Collected data
══════════

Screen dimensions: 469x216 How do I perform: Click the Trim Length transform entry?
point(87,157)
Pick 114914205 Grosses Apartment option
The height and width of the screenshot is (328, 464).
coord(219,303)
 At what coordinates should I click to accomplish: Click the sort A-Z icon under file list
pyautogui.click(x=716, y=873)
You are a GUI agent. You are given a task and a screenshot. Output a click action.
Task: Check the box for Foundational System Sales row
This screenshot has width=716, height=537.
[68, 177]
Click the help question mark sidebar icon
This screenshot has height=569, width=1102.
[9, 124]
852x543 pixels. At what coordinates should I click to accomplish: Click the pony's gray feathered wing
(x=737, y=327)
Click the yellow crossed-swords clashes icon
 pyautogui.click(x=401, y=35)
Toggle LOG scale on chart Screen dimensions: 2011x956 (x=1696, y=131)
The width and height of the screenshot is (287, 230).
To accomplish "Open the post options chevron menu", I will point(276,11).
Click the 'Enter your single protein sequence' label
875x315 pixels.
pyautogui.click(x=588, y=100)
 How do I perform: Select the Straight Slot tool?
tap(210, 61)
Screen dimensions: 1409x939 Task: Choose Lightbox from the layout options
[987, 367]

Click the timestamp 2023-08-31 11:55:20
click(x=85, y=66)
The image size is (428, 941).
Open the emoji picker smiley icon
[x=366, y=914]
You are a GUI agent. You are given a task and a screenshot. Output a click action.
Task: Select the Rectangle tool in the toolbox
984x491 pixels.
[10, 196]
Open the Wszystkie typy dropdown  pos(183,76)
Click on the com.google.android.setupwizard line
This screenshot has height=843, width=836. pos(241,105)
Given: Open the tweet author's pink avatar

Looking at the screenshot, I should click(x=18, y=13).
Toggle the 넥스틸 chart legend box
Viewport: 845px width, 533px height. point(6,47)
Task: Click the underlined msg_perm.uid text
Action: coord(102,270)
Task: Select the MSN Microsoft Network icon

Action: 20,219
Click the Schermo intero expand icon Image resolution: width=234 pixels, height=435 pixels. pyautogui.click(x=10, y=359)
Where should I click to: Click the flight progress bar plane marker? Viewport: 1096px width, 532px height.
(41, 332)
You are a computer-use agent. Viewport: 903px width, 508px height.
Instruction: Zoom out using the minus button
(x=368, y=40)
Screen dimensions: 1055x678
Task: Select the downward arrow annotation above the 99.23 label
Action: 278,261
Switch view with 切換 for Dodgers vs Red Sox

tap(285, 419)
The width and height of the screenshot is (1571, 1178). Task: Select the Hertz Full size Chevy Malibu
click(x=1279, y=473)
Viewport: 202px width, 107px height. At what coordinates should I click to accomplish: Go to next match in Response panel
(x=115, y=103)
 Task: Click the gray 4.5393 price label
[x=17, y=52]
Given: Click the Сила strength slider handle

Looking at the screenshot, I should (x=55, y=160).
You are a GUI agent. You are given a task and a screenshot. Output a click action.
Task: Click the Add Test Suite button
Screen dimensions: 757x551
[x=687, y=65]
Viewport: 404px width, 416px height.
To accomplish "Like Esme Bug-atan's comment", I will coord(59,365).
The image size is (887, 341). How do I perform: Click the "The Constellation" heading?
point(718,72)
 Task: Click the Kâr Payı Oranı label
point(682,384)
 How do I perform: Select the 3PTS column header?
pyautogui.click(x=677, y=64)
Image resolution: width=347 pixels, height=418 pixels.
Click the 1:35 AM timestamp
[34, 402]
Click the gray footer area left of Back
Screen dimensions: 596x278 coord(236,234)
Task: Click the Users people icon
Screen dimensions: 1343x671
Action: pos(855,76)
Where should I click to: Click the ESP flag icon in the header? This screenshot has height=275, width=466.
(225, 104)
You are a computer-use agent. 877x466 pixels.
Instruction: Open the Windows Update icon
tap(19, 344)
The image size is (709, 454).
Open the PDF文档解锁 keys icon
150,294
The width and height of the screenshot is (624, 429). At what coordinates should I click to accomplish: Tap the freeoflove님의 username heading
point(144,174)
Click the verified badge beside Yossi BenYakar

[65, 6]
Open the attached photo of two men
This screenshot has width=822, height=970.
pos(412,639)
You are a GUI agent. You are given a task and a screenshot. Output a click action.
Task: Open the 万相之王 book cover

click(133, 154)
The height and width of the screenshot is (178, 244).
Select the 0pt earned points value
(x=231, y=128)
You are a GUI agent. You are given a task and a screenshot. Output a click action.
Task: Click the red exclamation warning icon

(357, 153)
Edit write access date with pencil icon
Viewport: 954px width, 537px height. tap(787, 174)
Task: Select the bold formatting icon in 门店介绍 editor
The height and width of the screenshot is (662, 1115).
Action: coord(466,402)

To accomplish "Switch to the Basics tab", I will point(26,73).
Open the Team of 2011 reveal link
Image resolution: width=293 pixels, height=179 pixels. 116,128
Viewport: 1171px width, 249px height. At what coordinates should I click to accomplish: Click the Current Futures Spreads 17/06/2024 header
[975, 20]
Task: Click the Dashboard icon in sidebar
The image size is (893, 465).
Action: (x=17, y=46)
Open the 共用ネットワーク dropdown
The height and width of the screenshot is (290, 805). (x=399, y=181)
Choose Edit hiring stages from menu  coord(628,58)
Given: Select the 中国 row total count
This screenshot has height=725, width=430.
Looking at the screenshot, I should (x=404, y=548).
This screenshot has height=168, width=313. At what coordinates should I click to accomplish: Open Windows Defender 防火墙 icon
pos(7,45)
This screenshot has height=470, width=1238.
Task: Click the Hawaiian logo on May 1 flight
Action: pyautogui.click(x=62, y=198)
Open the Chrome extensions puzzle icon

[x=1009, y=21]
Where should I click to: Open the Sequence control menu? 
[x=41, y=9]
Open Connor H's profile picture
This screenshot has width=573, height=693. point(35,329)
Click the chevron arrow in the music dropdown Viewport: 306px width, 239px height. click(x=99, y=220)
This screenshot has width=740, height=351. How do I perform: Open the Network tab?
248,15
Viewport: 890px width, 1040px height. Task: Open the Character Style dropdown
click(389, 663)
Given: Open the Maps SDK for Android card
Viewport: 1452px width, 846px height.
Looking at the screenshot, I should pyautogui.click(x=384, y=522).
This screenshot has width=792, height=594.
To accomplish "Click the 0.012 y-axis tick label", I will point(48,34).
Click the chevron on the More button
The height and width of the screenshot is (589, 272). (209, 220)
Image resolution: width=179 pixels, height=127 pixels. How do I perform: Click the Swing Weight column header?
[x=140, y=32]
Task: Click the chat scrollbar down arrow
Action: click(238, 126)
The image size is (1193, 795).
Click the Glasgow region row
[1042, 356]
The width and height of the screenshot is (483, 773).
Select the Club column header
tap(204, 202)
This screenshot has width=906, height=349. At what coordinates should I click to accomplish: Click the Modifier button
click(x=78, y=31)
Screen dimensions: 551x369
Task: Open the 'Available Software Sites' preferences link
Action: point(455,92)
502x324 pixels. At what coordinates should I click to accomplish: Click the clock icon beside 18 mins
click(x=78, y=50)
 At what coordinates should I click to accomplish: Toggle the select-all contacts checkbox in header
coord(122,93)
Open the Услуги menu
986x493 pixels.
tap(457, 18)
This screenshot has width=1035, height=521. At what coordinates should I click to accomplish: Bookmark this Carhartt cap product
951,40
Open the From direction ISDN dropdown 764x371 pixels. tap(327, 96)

══════════

▶ _Task brief_
Your task is to retype the entries verbatim, starting with the line that holds "Open Connor H's profile picture" and stopping after the line that holds "Given: Open the Maps SDK for Android card".

▶ _Solution below_
Open Connor H's profile picture
This screenshot has width=573, height=693. point(35,329)
Click the chevron arrow in the music dropdown Viewport: 306px width, 239px height. click(x=99, y=220)
This screenshot has width=740, height=351. How do I perform: Open the Network tab?
248,15
Viewport: 890px width, 1040px height. Task: Open the Character Style dropdown
click(389, 663)
Given: Open the Maps SDK for Android card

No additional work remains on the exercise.